You may know her as a former professional golf player, but Maya Reddy is also the Founder and CEO of Queer Asian Social Club and an LGBTQ+ activist.
A graduate of Claremont McKenna College, Maya was captain of the Varsity Golf Team and a three-time NCAA All American. She turned professional in 2015, played on the Cactus and National Women’s Golf Association Tours, and gained status on the Symetra Tour before having to take a step back from the sport due to its exclusive culture and the many harmful bigoted experiences she endured. As a result of that culture, Maya focused her pain on fighting for and becoming an advocate for LGBTQ+ inclusive policies in sports, working closely with organizations like Athlete Ally.
Today, Maya is dedicated to fighting for LGBTQ+ inclusive policies in sports and intends to use her J.D. to strengthen that work in inclusive policy formation, advocacy, and litigation defending trans and queer folks in athletics and elsewhere. What an inspiration!
It's hard to celebrate Pride Month without mentioning Vogue, and no, we're not talking about the magazine! Vogue, or voguing originated in the late 1980s and came from the Harlem ballroom scene of the 1960s.
William Roscoe Leake, also known as Willi Ninja, and the "Godfather of Voguing", and the Father of the House of Ninja, was very much a part of that scene. I first heard of him in the iconic 1990s documentary, Paris is Burning, which is on Netflix. The documentary focuses on drag queens living in NYC and their "house" culture (family) that provided a sense of community.

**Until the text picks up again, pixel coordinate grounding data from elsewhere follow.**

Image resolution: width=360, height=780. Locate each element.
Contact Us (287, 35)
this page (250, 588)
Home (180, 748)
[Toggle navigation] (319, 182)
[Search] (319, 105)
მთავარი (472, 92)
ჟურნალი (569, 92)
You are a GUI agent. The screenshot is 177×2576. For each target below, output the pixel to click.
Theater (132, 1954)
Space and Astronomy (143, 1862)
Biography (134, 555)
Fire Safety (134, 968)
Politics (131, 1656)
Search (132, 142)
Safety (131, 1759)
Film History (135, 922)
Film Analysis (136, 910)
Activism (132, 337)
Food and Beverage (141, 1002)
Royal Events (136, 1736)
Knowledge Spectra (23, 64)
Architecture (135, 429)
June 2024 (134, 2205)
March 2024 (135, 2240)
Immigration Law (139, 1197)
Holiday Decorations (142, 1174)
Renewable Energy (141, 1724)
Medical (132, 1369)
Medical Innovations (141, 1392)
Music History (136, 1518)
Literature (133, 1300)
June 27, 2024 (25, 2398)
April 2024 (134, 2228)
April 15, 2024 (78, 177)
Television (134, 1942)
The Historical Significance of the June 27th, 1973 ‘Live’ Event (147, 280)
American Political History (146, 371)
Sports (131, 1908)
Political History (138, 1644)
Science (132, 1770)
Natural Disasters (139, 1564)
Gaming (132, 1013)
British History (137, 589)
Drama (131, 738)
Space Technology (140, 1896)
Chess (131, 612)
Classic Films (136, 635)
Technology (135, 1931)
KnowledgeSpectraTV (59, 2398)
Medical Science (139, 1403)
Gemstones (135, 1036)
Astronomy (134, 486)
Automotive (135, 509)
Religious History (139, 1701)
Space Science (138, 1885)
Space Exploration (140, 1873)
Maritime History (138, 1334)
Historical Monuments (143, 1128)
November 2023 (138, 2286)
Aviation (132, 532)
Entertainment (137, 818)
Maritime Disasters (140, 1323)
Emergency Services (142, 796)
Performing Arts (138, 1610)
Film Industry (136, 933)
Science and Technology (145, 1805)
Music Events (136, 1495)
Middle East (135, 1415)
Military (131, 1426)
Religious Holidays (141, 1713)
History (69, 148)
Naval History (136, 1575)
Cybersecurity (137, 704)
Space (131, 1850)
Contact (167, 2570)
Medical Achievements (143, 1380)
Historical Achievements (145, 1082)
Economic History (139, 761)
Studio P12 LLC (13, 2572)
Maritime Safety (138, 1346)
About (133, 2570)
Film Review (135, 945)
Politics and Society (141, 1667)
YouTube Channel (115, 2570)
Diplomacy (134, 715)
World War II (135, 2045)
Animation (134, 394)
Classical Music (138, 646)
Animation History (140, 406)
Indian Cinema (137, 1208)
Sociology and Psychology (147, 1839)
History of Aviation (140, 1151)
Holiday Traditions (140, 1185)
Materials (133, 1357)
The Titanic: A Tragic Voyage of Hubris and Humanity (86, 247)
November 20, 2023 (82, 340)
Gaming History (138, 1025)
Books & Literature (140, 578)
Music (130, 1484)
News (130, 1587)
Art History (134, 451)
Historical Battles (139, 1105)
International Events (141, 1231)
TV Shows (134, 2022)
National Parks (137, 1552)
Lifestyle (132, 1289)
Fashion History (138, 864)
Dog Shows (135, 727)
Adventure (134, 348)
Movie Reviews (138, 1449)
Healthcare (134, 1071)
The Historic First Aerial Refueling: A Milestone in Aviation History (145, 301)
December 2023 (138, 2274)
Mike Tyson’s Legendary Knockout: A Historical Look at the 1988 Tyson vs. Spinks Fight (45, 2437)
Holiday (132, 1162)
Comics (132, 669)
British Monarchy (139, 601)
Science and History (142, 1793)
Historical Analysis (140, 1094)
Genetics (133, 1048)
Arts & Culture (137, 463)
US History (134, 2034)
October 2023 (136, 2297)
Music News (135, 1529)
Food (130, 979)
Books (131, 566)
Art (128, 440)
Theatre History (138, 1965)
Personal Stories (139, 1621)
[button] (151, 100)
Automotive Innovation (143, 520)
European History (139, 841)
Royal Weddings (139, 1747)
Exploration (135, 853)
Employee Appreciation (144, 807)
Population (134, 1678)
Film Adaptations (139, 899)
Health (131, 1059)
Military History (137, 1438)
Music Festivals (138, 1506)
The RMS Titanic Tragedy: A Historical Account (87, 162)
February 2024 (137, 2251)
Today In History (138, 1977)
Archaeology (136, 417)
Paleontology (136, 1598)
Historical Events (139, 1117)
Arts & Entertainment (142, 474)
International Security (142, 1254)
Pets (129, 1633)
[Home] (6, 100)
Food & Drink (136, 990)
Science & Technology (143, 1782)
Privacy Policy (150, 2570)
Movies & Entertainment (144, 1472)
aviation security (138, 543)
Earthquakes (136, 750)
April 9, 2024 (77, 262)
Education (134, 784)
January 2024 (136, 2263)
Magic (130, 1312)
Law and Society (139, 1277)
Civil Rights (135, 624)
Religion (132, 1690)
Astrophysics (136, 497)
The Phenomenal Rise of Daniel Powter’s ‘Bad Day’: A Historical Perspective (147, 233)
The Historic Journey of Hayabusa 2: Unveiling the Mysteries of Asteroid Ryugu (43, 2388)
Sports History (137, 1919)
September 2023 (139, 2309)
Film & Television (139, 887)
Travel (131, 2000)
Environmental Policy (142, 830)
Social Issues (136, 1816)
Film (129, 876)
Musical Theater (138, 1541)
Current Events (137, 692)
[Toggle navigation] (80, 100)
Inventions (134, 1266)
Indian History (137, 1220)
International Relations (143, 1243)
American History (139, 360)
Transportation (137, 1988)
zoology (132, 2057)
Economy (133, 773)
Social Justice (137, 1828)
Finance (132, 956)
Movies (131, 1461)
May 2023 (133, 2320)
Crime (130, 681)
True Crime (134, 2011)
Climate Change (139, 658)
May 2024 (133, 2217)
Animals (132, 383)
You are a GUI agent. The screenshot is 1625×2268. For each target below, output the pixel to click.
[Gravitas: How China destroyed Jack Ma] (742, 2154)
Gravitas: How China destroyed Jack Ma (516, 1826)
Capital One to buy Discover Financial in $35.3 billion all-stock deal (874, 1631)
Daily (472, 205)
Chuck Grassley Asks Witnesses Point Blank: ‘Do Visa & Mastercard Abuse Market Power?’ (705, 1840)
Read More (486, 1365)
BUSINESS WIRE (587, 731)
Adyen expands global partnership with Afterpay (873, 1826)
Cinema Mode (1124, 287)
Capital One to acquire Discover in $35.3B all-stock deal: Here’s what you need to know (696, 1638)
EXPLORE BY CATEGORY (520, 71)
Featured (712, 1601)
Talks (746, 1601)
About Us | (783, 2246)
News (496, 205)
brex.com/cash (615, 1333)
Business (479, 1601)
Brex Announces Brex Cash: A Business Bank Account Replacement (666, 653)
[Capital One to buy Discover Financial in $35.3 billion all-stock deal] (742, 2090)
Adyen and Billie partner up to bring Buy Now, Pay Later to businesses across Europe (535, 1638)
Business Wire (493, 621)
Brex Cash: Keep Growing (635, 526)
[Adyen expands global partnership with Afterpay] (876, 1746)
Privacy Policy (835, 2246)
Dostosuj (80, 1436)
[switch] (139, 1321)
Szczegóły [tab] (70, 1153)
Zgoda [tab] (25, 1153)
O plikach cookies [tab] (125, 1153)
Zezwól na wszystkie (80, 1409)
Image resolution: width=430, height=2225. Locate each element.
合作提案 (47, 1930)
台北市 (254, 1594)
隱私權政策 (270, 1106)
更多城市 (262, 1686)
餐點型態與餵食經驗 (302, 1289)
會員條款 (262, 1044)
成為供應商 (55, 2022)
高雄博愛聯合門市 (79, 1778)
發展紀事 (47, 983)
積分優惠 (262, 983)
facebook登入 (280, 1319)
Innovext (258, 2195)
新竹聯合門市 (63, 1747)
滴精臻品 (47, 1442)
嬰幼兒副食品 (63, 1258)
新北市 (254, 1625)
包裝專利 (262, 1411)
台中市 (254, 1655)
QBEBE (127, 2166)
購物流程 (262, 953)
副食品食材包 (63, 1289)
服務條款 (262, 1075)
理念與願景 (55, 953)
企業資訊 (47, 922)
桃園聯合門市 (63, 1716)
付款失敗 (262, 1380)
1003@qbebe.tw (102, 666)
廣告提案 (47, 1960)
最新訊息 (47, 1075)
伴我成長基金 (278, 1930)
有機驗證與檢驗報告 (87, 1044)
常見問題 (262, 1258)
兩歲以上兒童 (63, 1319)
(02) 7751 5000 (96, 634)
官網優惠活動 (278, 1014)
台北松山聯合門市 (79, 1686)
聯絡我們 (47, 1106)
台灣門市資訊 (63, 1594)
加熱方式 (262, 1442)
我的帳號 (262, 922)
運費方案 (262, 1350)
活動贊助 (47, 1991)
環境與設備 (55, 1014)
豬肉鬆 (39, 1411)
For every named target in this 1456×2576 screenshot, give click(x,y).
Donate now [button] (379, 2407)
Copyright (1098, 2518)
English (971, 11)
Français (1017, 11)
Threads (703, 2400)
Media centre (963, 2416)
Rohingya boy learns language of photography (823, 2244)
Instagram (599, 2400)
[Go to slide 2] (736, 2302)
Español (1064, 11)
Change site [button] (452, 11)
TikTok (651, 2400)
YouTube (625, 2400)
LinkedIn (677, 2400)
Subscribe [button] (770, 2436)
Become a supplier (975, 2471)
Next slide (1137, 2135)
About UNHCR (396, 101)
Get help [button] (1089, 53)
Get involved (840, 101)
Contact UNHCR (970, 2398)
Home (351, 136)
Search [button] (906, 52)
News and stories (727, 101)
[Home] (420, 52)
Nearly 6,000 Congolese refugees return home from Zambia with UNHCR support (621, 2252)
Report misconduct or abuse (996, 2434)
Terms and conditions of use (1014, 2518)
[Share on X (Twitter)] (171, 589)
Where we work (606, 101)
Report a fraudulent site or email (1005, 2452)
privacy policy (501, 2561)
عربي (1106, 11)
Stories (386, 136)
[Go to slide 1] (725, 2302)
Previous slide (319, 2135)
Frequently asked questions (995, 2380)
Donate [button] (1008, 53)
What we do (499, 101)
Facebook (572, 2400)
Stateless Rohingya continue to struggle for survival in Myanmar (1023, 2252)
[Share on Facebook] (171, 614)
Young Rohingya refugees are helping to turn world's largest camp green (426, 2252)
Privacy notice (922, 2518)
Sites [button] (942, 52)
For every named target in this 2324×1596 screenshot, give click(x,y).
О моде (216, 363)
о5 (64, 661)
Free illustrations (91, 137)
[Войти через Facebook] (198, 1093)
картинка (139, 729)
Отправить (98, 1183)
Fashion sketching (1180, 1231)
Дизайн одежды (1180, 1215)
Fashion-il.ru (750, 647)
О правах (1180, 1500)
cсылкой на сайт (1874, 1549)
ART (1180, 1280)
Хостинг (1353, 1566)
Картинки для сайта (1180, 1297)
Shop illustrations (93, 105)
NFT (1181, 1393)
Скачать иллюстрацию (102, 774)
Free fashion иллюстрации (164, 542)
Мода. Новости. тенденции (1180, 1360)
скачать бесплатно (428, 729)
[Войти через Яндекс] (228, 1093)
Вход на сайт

Willi was a self-taught dancer and even though he did not create this expression of dance, he perfected it and worked on refining it with clean, sharp movements. His influence can still be seen today. Kemetic hieroglyphics, the young Michael Jackson, Fred Astaire, Olympic gymnasts, and Asian culture inspired his movements.
It was through the House of Ninja that voguing moved from the underground ballroom scene to appearances in mainstream media. House of Ninja has had a fruitful history in the entertainment and fashion industries, even appearing in Madonna's Vogue music video. In the 1990s, House of Ninja began collaborating with major fashion designers including Malcolm McLaren to teach models — notably supermodels Naomi Campbell and Iman — about posture, movement, and posing through the art of Vogue. If you're interested in learning more about the ballroom dance scene, watch POSE on FX. It's a great to show celebrate Pride Month!
Today marks the start of Pride Month! To honor those who have played a pivotal role in pushing for LGBTQIA+ equality, I’ll be highlighting some of my favorite queer trailblazers for the month of June.
You can’t acknowledge Pride Month without mentioning Marsha P. Johnson, a Black, trans, bisexual woman, who lead the movement with protest and clashes for six days at the Stonewall Inn. On June 28, 1969 in New York City, police raided the gay club in Greenwich Village, which resulted in bar patrons, staff, and neighborhood residents rioting into Christopher Street outside. The protestors demanded the establishment of places where LGBT+ people could go and be open about their sexual orientation without fear of arrest.
Pride Month is largely credited as being started by bisexual activist Brenda Howard, also known as ‘The Mother of Pride’. She organized Gay Pride Week and the Christopher Street Liberation Day Parade a year after the Stonewall Riots. This eventually became what we now know as the New York City Pride March and was the catalyst for the formation of similar parades and marches around the world.